The program used in this study was Ceph-X. The program is based on the machine learning; automatic landmark localization algorithm is based on convolutional neural network. The program requires the confirmation of landmark position before calculating measurements. Full automation of all steps is challenging due to overlaying structures and inhomogeneous intensity values in the cephalometric radiographs. Thus, calculating measurements process may not be performed by AI. This study is conducted to provide a clear picture about the possibility of replacing the traditional cephalometric process with the digital one. The study focused mainly to evaluate its usability for cephalometric analysis and measurements using automated program.

A previous study reported that this system shows an accuracy of 96.6% when compared with manual cephalometric approaches, with an acceptable variation of less than approximately 0.5 mm and 1° [29]. Our results showed that three measurements, including the saddle angle, linear measurements of maxillary incisor to NA line and mandibular incisor to NB line exhibit statistically significant differences between the conventional and AI methods. The landmark identification of tooth structures can be affected by the surrounding superimposing anatomical structures, and clinicians also make this error. Particularly, identifying the mandibular incisor is difficult because it is generally located below the maxillary incisor due to overjet and overbite. Moreover, the widths of limits of agreement in the Bland-Altman plots were wider in dental measurements than those in the skeletal measurements. AI may have lower accuracy of performance in detecting tooth structures. The soft tissue measurements did not show any significant difference between the conventional and AI methods.

Based on the Bland-Altman plots, the measurements are in sufficiently good agreement. In the plots, the measurements that showed significant differences in the paired t test were within the limit of agreement (Figs. 2, 3, and 4). The wide limits of agreement in the Bland-Altman plots were defined clinically. Although there were statistically significant differences in some measurements and wide limits of agreement in the Bland-Altman plots between the two methods, the cephalometric analysis can be performed faster with the AI technique. In the present study, no manual adjustment after automatic landmark digitization was performed in order to exclusively evaluate the AI performance. With some manual adjustment made to landmark identification, the AI technique for cephalometric analysis may provide good performance. Considering that AI technologies will continue to improve in terms of the accuracy of measurement analysis with additional data and increasing use, the accuracy of cephalometric analysis based on AI techniques applied to clinical orthodontics will only further improve. Previous study by Hwang et al. [15] using recently proposed deep-learning method has reported that the mean error in landmark detection between AI and human was 1.46 ± 2.97 mm. In the present study, the mean error in all cephalometric measurements between conventional method and AI was 0.6 ± 3.1 mm. Although the errors in landmark identification cannot be compared directly with cephalometric measurements, the error using AI may be acceptable in clinics. In the study, the time needed for automatic tracing was within 5 s. In the conventional method, the mean time for tracing was about 6 min. Correcting lines requires lots of time. Considering this, automatic cephalometric analyses could help clinicians with manual adjustment.

The limitation of this study is that the sample size is smaller than that employed in previous studies on AI and machine learning technologies [30, 31]. In addition, one kind of radiographic machine was used to take cephalometric radiographs in the present study. Since the software used in this study is a commercially available cephalometric analysis program, it is believed that the performance of the software may be same with the images taken by various radiographic machines.

Conclusion

With the limitation of this study, the results indicate that automatic cephalometric analyses based on convolutional neural network may offer clinically acceptable diagnostic performance. Careful consideration and additional manual adjustment are needed for dental measurements regarding tooth structures for higher accuracy and better performance.

**Records shown:**
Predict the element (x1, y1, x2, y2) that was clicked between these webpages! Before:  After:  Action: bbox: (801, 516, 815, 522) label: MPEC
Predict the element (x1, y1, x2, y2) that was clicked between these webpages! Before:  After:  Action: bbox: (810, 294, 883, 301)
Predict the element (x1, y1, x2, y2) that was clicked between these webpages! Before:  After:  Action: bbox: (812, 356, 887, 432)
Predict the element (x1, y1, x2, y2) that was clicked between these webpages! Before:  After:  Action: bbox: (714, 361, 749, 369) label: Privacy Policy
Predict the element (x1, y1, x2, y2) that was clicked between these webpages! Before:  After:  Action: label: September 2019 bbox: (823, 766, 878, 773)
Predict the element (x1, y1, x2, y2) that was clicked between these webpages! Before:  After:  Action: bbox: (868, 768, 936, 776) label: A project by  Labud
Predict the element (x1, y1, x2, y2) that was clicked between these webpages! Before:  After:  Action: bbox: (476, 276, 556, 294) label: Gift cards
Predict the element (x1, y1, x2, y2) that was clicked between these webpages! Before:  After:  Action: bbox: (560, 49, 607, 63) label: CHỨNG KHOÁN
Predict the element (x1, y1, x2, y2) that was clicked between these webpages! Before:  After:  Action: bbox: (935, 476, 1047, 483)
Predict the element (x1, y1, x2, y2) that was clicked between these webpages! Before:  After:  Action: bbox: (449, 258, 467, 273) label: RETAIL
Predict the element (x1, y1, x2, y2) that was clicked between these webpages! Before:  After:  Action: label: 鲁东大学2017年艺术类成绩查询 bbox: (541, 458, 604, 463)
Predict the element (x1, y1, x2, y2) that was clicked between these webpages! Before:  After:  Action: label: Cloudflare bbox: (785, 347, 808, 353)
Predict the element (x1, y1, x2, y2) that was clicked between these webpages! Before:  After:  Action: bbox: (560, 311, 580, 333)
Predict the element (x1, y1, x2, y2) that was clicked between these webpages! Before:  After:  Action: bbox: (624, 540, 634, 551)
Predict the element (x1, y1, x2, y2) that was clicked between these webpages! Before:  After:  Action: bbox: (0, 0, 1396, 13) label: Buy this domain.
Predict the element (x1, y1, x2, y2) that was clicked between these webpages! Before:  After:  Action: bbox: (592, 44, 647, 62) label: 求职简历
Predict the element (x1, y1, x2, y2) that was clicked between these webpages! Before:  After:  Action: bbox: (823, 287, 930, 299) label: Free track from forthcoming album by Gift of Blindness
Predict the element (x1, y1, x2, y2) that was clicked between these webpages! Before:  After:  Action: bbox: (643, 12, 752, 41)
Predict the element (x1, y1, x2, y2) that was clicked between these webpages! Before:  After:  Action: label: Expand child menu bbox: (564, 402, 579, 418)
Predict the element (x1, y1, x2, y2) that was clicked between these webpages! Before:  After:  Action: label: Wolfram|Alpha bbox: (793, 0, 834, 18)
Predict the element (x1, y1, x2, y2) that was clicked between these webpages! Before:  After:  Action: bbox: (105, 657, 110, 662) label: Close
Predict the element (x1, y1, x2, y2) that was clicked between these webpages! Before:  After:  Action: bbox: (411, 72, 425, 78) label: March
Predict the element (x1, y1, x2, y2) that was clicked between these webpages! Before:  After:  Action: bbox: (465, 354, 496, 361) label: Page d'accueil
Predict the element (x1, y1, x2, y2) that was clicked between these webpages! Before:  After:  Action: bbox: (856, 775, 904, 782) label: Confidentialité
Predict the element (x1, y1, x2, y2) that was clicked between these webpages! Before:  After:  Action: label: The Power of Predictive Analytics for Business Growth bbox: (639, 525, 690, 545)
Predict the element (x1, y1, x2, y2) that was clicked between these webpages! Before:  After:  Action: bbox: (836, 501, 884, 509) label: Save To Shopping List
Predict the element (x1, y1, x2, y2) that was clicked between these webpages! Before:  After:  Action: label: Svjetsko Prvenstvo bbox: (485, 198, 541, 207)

**Problem:** Write out the stretch of the AI cephalometric analysis text from "The limitation of this study is" through "various radiographic machines.", word for word.

**Solution to this exercise:**
The limitation of this study is that the sample size is smaller than that employed in previous studies on AI and machine learning technologies [30, 31]. In addition, one kind of radiographic machine was used to take cephalometric radiographs in the present study. Since the software used in this study is a commercially available cephalometric analysis program, it is believed that the performance of the software may be same with the images taken by various radiographic machines.